Dennoch sagen wenig Analysten einen freien Fall des Dollar voraus. So geht zum Beispiel nicht einmal David Roche von der Parität von Dollar und Euro zum Ende des Jahres 2003 aus. Das wäre zwar ein Zuwachs von 9,8 Prozent, die gemeinsame europäische Währung bliebe damit aber immer noch 15 Prozent unter dem Niveau ihres Einführungskurses am 1. Januar 1999.

Natürlich hat der US-Dollar immer noch Verteidiger. Händler und Anleger seien "übertrieben negativ in ihrer Haltung gegenüber dem Wirtschaftswachstum in den USA", sagt Jesper Dannesboe, Währungsökonom bei Dresdner Kleinwort Wasserstein in London. Bis September sieht die Bank den US-amerikanische Dollar wieder auf 82 Cents gegenüber dem Euro und 140 Yen ansteigen.

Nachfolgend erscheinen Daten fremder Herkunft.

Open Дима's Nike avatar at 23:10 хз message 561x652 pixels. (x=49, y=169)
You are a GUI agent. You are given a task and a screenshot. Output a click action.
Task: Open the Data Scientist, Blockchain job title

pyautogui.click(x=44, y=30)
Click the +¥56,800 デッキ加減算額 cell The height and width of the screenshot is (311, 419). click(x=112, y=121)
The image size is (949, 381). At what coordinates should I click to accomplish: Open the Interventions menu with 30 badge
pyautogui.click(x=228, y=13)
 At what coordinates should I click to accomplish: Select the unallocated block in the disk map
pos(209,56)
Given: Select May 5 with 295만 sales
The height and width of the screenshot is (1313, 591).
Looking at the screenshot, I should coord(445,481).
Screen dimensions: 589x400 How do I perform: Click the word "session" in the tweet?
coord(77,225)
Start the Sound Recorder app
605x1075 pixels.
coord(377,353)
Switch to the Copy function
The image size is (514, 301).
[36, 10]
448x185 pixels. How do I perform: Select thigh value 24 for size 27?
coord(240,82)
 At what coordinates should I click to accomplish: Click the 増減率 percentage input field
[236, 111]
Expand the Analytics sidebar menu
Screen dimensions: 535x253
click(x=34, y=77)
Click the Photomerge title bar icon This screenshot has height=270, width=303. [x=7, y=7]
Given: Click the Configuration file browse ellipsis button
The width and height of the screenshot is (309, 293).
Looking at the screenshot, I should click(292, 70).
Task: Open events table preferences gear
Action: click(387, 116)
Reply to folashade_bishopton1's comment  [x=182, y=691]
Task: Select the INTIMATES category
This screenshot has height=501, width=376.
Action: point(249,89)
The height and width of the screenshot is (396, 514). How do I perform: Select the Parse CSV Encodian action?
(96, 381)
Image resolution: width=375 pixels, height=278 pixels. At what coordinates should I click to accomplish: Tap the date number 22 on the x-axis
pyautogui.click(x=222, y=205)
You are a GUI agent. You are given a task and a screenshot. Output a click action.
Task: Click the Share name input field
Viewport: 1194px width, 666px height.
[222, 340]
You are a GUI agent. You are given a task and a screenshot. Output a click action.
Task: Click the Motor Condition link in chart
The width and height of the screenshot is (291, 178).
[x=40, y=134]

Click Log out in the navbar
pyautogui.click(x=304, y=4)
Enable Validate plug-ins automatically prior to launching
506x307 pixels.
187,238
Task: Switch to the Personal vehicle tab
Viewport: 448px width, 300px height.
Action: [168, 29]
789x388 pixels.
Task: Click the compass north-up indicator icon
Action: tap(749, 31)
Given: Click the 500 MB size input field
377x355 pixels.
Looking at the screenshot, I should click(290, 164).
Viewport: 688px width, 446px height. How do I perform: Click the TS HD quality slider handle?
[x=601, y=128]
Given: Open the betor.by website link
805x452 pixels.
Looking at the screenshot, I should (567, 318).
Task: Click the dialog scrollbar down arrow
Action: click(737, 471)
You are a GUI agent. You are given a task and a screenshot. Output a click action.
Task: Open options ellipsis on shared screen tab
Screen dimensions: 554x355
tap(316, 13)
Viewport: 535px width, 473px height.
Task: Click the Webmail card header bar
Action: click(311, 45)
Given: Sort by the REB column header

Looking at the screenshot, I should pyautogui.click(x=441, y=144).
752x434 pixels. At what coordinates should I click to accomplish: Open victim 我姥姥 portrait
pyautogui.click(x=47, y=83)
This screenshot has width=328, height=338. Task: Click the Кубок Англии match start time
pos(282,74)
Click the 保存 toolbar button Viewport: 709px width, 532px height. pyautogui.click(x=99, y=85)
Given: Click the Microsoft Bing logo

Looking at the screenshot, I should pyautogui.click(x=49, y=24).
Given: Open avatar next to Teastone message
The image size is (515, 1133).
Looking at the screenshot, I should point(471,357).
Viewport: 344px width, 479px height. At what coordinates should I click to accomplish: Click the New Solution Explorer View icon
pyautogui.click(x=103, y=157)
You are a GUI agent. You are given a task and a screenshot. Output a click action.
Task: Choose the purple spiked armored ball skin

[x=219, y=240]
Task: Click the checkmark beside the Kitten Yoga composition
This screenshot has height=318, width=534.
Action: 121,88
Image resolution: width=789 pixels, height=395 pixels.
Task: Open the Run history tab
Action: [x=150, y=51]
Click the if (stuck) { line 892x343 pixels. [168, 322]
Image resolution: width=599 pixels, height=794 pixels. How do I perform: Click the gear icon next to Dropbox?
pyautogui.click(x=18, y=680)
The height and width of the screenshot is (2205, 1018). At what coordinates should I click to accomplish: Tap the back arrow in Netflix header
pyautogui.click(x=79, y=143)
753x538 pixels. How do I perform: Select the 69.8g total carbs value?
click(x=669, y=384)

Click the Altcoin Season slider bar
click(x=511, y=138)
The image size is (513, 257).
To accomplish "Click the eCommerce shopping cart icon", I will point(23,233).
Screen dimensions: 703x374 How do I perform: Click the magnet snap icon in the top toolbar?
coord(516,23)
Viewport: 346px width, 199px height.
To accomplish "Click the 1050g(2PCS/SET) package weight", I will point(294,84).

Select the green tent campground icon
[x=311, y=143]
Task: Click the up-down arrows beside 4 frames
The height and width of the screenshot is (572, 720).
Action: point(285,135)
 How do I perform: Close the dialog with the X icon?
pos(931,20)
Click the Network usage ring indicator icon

Strategen bei J.P. Morgan Chase führen außerdem an, dass der Dollar in den vergangenen drei Jahren viermal ähnlich gefallen sei, es sich aber jedesmal um einen kurzfristigen Rückgang gehandelt habe. Andere merken an, dass die Produktivität in den USA die in Europa und Japan weiterhin übertreffen werde und das Wachstum in beiden Regionen stark abhängig sei von Exporten in die USA. Außerdem sei Japan belastet mit einem von notleidenden Krediten aufgeblähtem Bankensystem und Deutschland, die größte Wirtschaft in der Eurozone, sei geplagt von Streiks und hohen Lohnforderungen. "Der Zufluss in US-Investmentfonds mag nicht so groß sein wie in den vergangenen Jahren, aber es wird noch viel Zeit vergehen, bis Deutschland und die Eurozone ein bevorzugter Ort sind, um Geld zu parken oder gar zu investieren", meint Gilmore von Foreign Exchange Analytics.